→ Extract
——
Not only that, but he's blurring the lines. He's hanging out with the bookie and becoming his buddy, getting ADVICE from him. This can't end well.

Greg


----------



## FireMen2003 (Apr 1, 2004)

I forgot it came on last night. I just watched it.

Yea, that has problems written all over it.

That was a nice blow to Joe...


----------



## cmaasfamily (Jan 26, 2006)

This thread gives me hope! I figured I was the only one watching and would probably get 4 or 5 episodes before it was gone; but sounds like there are some others out there too.

Yeah it's a little slow, not really deep, episodic, and pretty much the opposite of most things I watch these days - but that's what makes it refreshing. And that style of story telling works with the characters and the stories themselves.


----------



## pteronaut (Dec 26, 2009)

sooperkool said:


> Reminds me a lot of the Brit show "Manchild"


Thank You. I'd say that to my wife, but she'd just complain that I accuse US TV of copying everything.
——
→ Material supplied

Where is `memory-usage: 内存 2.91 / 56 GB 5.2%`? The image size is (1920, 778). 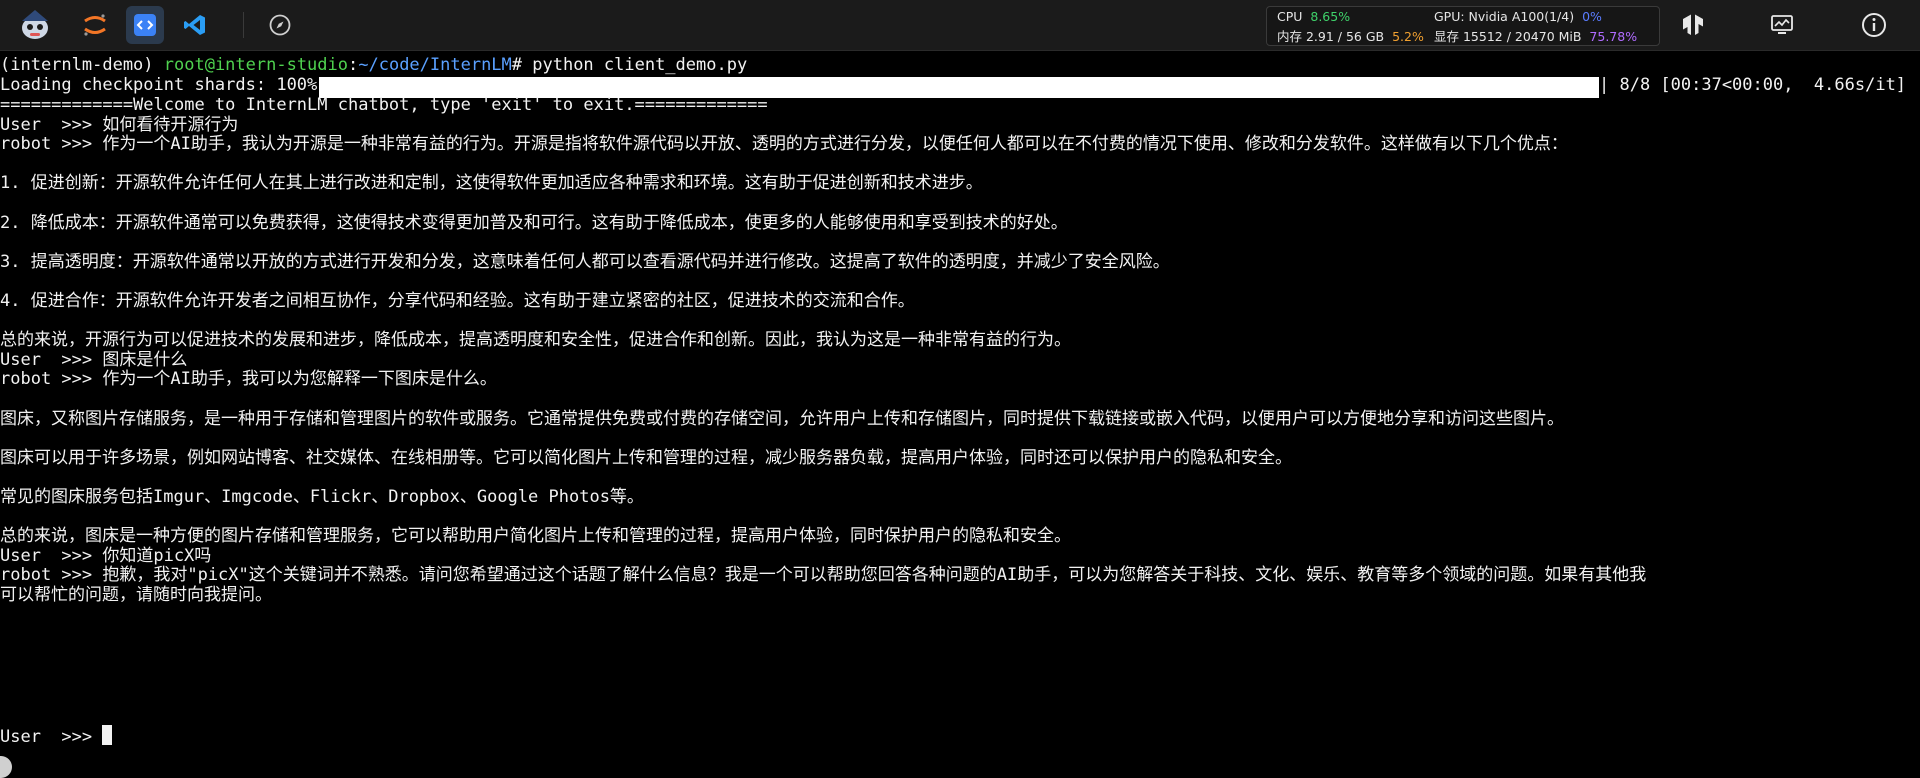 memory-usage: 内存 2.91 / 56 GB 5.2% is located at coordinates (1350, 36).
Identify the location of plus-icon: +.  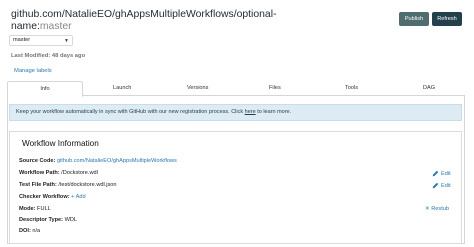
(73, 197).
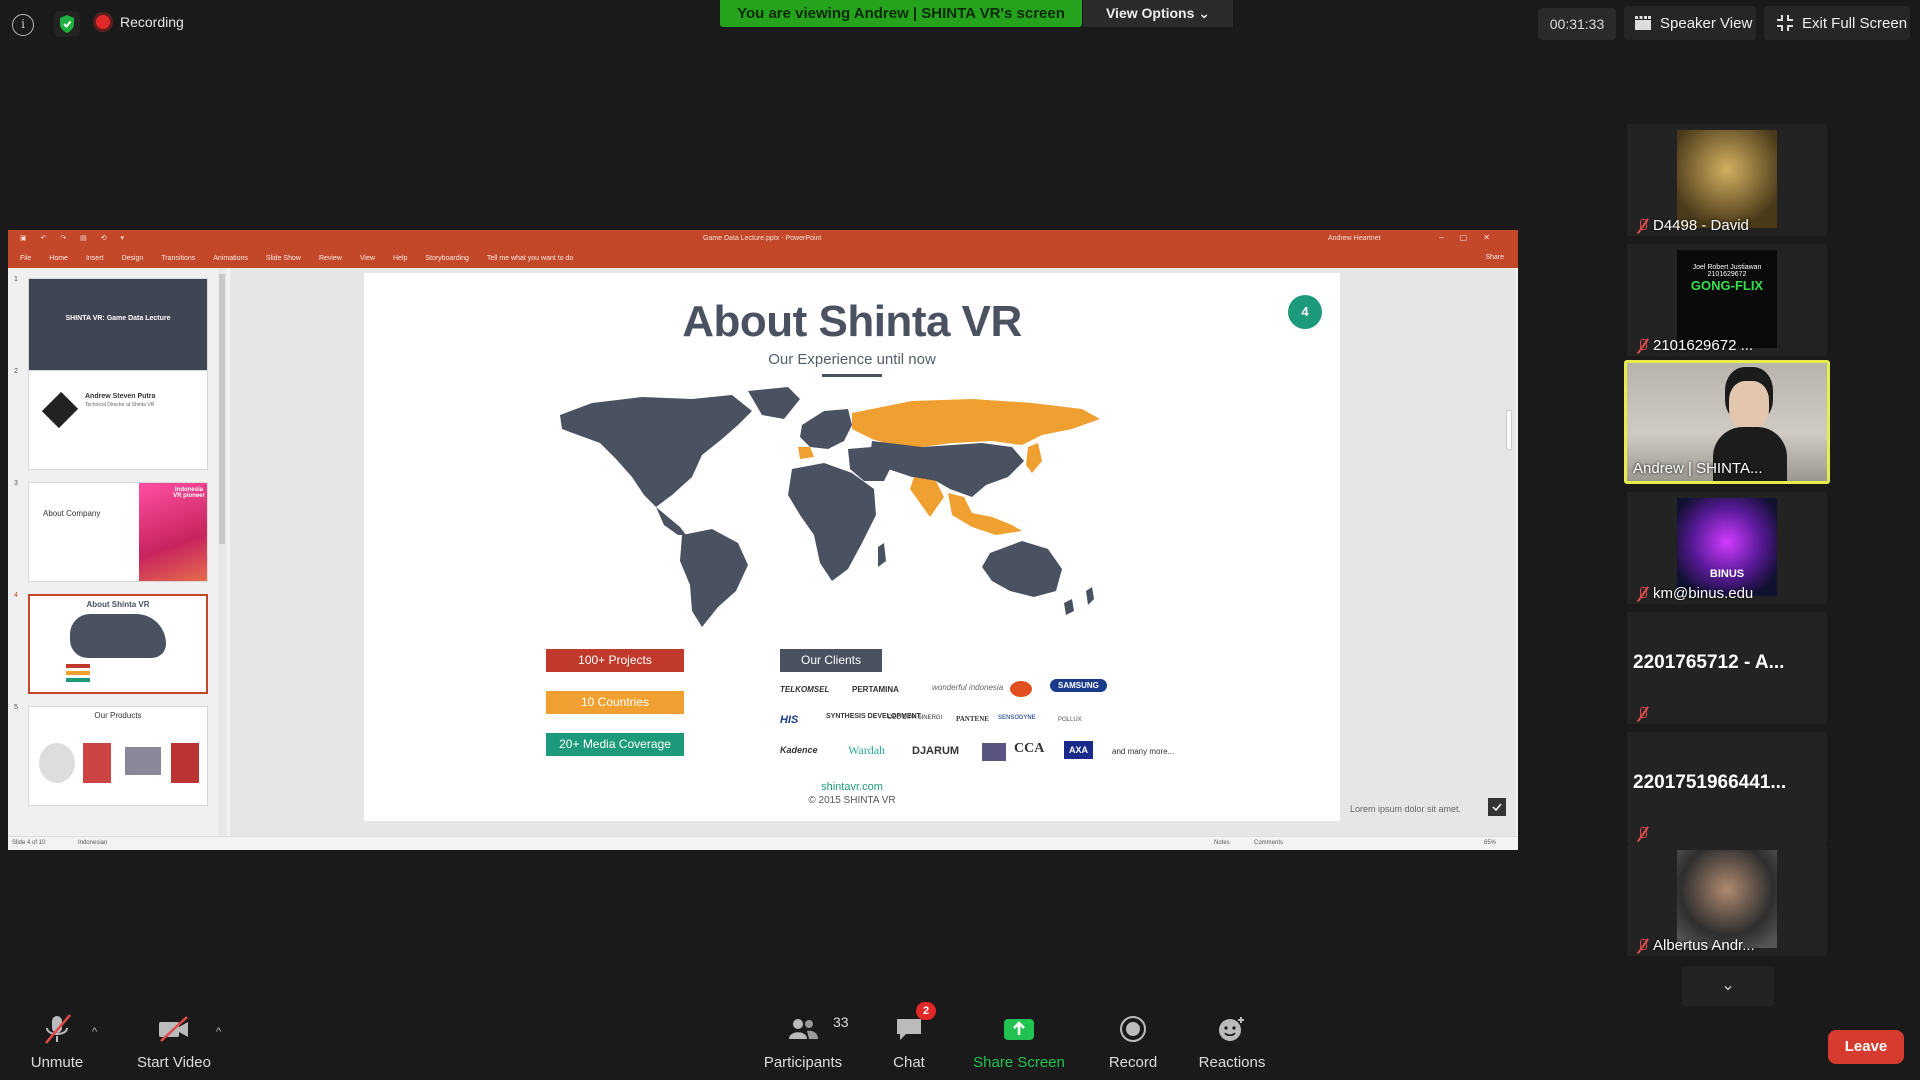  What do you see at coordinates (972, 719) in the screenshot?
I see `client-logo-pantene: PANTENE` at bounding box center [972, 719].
——
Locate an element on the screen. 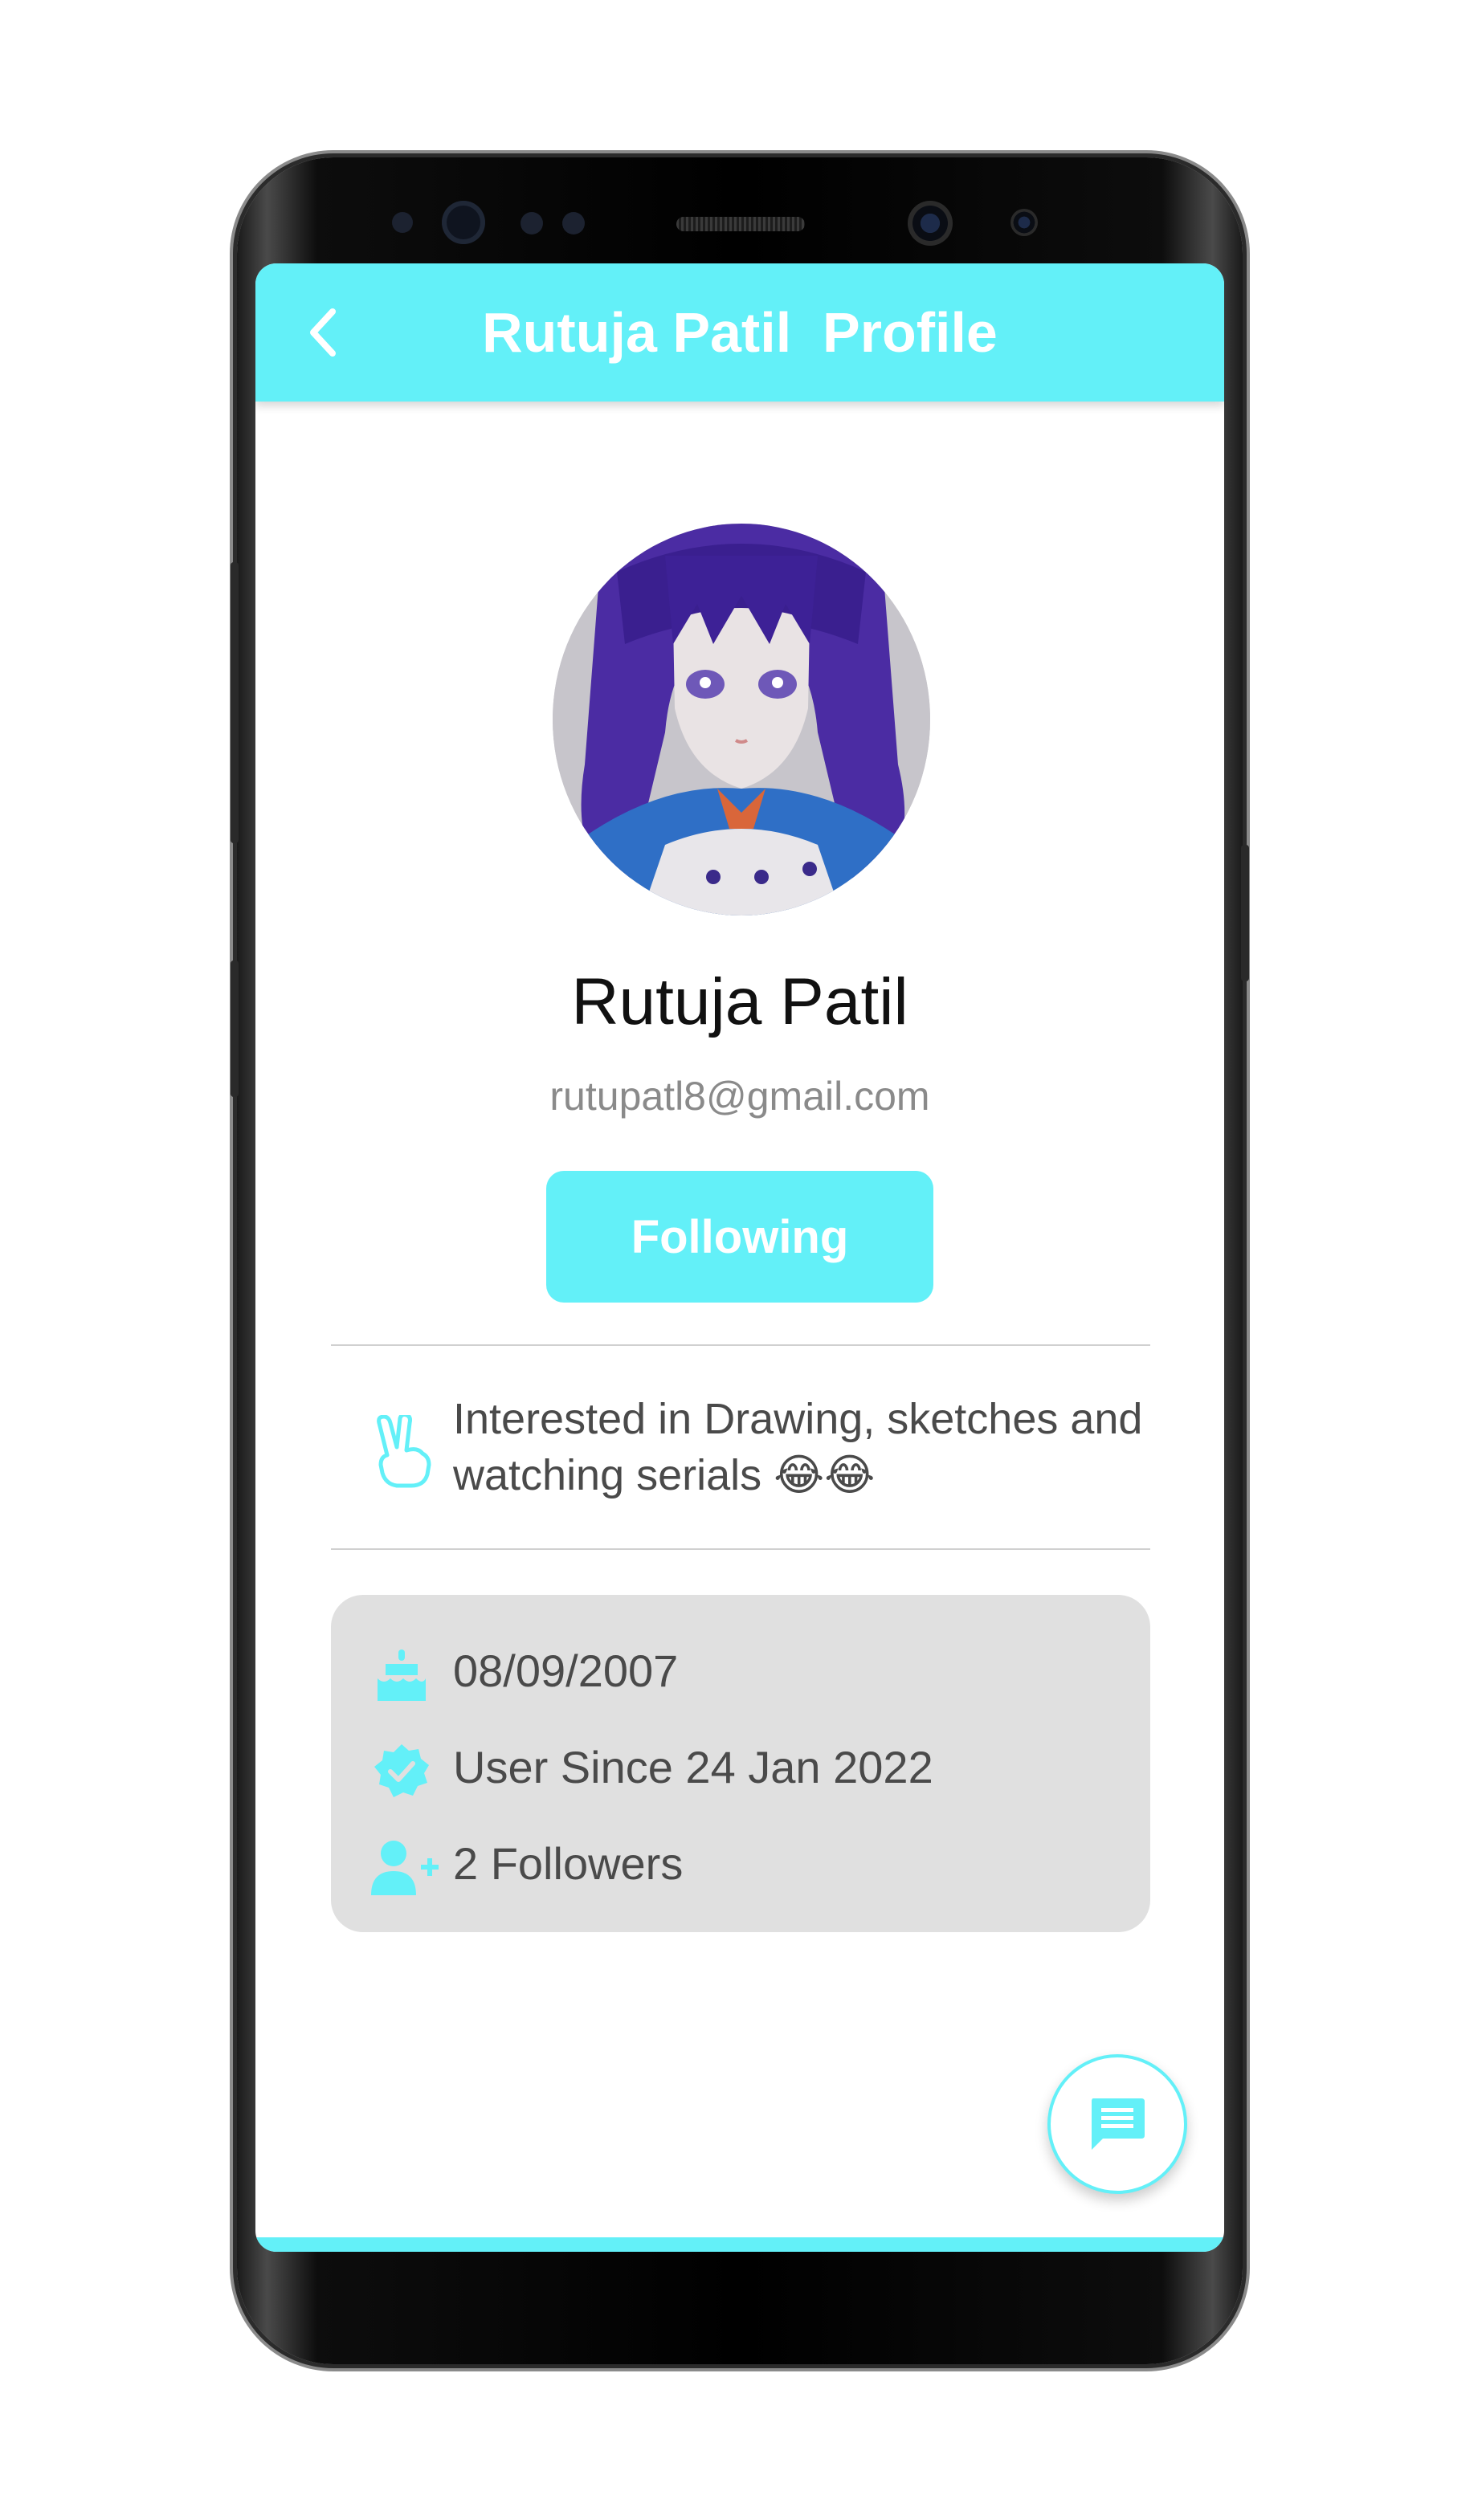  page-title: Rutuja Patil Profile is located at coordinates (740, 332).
——
→ Work item
In the forum thread, which show does the quoted post from sooperkool say this one resembles?

→ Response
The British show "Manchild."